**Stated task:**
Copy the rows from the line with "Click the pink" up to and including the line with "will tap(94, 50).", reproducing each one without changes.

# Listed entries start

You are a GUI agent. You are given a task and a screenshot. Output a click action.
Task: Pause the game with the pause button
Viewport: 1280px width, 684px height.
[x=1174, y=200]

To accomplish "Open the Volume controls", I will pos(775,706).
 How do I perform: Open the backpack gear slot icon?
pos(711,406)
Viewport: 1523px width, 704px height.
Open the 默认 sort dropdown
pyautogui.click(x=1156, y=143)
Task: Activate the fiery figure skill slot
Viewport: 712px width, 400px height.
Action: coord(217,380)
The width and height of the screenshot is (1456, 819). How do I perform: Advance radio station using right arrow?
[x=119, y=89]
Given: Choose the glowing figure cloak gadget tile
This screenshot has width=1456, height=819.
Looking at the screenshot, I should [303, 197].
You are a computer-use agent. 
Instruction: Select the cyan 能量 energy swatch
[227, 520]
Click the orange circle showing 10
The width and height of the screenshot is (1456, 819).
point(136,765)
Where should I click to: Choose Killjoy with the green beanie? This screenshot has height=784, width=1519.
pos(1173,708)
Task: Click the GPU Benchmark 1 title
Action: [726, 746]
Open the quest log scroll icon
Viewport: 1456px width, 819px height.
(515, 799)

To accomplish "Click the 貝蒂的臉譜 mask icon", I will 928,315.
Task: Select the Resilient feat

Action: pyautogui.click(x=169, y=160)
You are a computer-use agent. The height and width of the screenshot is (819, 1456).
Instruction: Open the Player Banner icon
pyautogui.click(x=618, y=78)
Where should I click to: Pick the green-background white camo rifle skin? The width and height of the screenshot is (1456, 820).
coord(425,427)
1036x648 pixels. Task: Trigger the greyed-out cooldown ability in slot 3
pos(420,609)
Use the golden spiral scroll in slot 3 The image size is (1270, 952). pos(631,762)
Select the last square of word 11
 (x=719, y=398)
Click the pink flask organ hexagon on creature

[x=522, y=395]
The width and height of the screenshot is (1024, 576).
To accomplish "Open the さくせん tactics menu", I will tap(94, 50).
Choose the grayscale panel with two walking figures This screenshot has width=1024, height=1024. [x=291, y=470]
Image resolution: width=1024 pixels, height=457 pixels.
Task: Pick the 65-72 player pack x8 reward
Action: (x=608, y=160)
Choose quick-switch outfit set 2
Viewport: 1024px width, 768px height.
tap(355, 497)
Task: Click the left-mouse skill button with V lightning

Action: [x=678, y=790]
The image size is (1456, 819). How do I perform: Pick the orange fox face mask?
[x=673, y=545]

# Listed entries end

**Exercise output:**
Click the pink flask organ hexagon on creature

[x=522, y=395]
The width and height of the screenshot is (1024, 576).
To accomplish "Open the さくせん tactics menu", I will tap(94, 50).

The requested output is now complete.